══ Text ══

- Conference: Southwest Conference
- Record: 14–4 (10–2 SWC)
- Head coach: Ralph Wolf;

= 1931–32 Baylor Bears basketball team =

American college basketball season

The 1931-32 Baylor Bears basketball team represented the Baylor University during the 1931-32 college men's basketball season.

==Schedule==

| Date time, TV | Opponent | Result | Record | Site city, state |
| * | North Texas | L 21-24 | 0-1 | Waco, TX |
| * | North Texas | W 25-24 | 1-1 | Waco, TX |
| * | Southeastern Oklahoma State | W 55-24 | 2-1 | Waco, TX |
| * | Southeastern Oklahoma State | W 39-38 | 3-1 | Waco, TX |
| * | Oklahoma Baptist | W 49-30 | 4-1 | Waco, TX |
| * | Southwestern Oklahoma State | L 21-30 | 4-2 | Waco, TX |
|  | at TCU | W 32-24 | 5-2 | Fort Worth, TX |
|  | Texas A&M | W 29-23 | 6-2 | Waco, TX |
|  | Rice | W 41-21 | 7-2 | Waco, TX |
|  | Texas A&M | W 40-33 | 8-2 | Waco, TX |
|  | Arkansas | W 34-28 | 9-2 | Waco, TX |
|  | Arkansas | L 31-42 | 9-3 | Waco, TX |
|  | at SMU | W 38-26 | 10-3 | Dallas, TX |
|  | TCU | L 31-33 | 10-4 | Waco, TX |
|  | Texas | W 46-30 | 11-4 | Waco, TX |
|  | Rice | W 36-23 | 12-4 | Waco, TX |
|  | at Texas | W 35-30 | 13-4 | Austin, TX |
|  | SMU | W 40-28 | 14-4 | Waco, TX |
*Non-conference game. (#) Tournament seedings in parentheses.

═══

§ Exercise set
• 1. Answer these questions about the 1931–32 Baylor Bears basketball text:
(a) Who was the head coach?
(b) What was the team's conference record?
(c) What was the result of the game at SMU?
• 2. Copy the 1931–32 Baylor Bears basketball text word for word, from "- Head coach: Ralph" up to and including "men's basketball season.".

══ Information given ══

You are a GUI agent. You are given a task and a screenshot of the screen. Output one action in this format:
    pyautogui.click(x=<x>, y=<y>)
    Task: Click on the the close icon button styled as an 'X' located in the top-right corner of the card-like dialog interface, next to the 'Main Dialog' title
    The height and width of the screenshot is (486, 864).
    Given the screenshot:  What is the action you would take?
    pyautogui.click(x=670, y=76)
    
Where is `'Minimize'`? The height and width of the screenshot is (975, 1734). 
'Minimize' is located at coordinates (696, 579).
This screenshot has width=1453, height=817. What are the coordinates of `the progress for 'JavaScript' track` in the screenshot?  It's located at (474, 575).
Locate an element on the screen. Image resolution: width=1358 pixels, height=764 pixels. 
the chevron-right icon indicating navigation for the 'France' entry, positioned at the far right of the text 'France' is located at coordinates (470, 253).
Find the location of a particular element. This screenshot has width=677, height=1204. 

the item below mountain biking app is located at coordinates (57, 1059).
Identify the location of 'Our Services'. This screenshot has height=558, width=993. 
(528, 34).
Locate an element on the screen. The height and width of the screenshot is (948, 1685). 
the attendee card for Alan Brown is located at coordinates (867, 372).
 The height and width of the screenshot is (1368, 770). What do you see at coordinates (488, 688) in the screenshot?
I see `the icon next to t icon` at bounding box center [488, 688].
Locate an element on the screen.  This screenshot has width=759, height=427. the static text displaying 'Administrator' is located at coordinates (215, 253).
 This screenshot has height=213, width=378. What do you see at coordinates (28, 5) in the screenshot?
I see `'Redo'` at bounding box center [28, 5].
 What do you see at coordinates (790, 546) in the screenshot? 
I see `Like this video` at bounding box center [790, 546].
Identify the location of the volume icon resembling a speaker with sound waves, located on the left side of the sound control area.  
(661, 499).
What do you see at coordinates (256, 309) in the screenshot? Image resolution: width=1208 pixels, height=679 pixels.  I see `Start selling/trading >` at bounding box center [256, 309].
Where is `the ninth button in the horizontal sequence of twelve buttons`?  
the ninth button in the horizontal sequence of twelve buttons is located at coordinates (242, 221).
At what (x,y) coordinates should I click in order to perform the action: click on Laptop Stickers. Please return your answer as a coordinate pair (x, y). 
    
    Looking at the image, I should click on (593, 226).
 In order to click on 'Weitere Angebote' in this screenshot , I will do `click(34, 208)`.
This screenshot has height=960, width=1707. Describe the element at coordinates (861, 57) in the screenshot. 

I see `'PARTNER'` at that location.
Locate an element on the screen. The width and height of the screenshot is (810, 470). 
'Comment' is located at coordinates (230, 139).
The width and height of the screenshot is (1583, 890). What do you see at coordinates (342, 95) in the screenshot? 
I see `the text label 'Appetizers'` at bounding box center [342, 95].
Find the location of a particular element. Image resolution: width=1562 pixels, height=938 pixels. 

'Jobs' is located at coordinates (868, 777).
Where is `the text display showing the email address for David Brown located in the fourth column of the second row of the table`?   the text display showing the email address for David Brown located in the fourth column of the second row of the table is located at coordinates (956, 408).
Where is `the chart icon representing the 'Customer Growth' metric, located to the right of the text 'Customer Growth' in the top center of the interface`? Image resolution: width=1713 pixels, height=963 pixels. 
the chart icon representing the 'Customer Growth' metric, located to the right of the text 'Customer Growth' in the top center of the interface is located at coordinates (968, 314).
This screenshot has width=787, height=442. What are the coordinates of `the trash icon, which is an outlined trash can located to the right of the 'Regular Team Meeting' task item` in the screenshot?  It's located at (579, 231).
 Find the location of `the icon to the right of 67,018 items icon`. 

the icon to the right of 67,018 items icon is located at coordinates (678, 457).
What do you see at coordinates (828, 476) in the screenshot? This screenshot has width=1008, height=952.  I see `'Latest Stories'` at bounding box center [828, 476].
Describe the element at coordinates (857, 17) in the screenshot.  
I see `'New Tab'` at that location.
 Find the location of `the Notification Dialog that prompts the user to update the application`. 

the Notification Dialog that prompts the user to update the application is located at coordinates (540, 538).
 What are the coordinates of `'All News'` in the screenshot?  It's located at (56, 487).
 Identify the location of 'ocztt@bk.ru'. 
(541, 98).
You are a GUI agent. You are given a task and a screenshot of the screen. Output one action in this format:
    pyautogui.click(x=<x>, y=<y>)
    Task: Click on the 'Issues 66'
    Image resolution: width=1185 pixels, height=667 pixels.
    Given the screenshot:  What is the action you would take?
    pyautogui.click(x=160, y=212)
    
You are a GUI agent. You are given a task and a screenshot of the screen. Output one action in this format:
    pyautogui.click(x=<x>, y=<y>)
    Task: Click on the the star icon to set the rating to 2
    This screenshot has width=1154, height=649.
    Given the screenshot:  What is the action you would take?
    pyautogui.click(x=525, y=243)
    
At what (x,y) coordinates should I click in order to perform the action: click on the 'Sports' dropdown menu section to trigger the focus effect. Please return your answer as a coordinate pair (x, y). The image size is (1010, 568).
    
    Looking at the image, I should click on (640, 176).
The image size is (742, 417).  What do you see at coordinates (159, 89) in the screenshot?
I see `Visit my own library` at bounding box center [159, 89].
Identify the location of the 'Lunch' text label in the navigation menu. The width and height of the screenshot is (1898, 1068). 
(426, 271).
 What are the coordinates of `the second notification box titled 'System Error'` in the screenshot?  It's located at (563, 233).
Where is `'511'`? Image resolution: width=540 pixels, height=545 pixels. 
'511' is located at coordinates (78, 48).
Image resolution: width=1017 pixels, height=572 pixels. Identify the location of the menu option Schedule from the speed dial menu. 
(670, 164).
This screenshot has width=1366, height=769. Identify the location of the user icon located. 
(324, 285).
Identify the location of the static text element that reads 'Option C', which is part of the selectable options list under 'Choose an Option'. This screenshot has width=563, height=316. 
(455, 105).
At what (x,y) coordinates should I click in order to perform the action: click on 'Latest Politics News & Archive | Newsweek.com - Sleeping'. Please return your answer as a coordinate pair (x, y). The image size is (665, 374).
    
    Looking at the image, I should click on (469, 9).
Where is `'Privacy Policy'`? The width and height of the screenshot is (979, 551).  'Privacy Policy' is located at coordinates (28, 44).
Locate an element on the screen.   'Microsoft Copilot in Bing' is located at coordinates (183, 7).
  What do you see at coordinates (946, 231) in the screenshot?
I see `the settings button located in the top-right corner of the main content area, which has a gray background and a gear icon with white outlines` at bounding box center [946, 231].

═══

§ Task solutions
• 1.
(a) Ralph Wolf
(b) 10–2 in the SWC
(c) A 38-26 win

• 2.
- Head coach: Ralph Wolf;

= 1931–32 Baylor Bears basketball team =

American college basketball season

The 1931-32 Baylor Bears basketball team represented the Baylor University during the 1931-32 college men's basketball season.